In the data below, find the line with "Select the Δασκαλόπουλος Σωκράτης result row" and the line with "At what coordinates", then restate both and every line between them exactly, minus the pictures.

→ EXERCISE INPUT
·····

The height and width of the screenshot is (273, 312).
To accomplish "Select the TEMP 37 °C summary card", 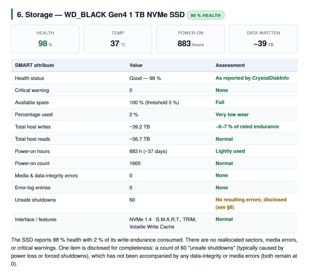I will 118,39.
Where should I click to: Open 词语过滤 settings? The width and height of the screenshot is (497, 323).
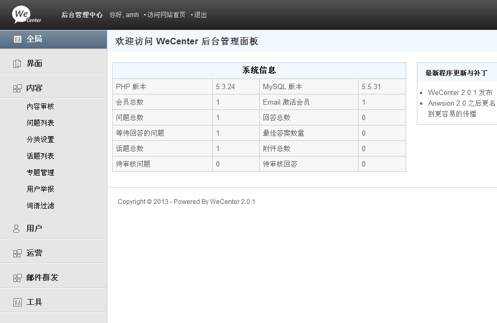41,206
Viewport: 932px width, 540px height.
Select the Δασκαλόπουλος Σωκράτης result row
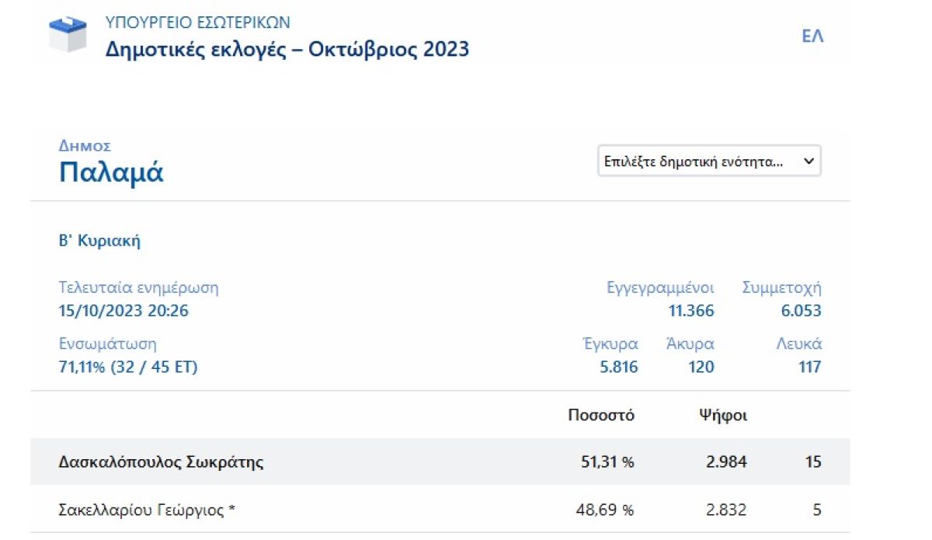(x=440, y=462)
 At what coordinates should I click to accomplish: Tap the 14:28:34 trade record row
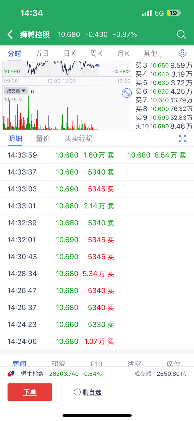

·····

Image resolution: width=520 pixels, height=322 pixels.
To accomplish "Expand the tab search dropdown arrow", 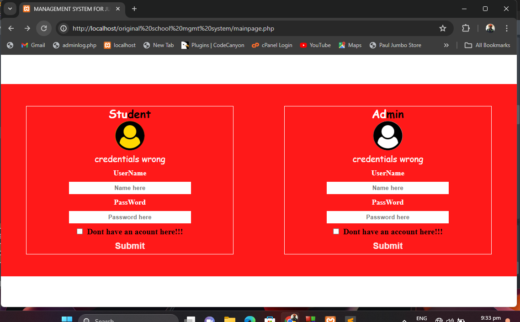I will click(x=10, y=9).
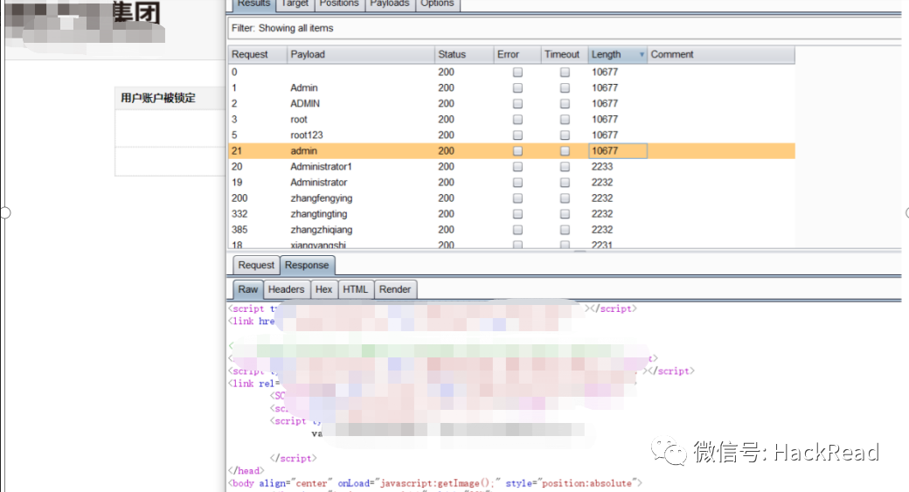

·····

→ OUTPUT FOR THIS EXERCISE
Select the Δασκαλόπουλος Σωκράτης result row
(x=440, y=462)
 At what coordinates should I click to accomplish: Tap the 14:28:34 trade record row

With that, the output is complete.